(WORK TO COMPLETE) Check every line of the entries below for the word "resolution". Then give the number of lines that have it, with nothing added.

** LISTED ENTRIES follows **

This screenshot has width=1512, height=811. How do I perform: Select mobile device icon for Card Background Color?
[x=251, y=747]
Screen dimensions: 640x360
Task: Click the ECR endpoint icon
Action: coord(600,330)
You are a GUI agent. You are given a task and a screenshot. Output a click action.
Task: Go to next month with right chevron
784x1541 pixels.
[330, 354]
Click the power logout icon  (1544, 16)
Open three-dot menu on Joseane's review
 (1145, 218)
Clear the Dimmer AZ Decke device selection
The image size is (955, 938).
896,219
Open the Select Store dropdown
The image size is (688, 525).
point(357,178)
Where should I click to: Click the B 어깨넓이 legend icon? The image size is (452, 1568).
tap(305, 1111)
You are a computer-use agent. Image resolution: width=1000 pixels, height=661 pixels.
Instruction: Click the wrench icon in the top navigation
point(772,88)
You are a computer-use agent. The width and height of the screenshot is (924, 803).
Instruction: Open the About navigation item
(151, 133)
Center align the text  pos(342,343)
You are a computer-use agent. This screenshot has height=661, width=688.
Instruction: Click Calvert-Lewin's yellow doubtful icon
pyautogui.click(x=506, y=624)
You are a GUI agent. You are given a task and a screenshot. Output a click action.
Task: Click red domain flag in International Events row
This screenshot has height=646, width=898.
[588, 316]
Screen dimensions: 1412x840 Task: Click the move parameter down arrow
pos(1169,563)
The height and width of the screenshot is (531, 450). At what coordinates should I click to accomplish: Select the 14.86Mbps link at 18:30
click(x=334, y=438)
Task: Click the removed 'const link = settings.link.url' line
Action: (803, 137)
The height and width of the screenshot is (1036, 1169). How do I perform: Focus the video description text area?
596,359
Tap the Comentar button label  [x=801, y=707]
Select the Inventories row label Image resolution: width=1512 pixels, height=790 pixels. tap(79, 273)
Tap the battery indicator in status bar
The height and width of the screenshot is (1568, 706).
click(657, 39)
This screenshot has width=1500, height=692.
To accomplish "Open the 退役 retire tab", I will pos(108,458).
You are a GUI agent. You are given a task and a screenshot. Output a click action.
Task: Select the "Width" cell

** End of LISTED ENTRIES **

(SOLUTION) 2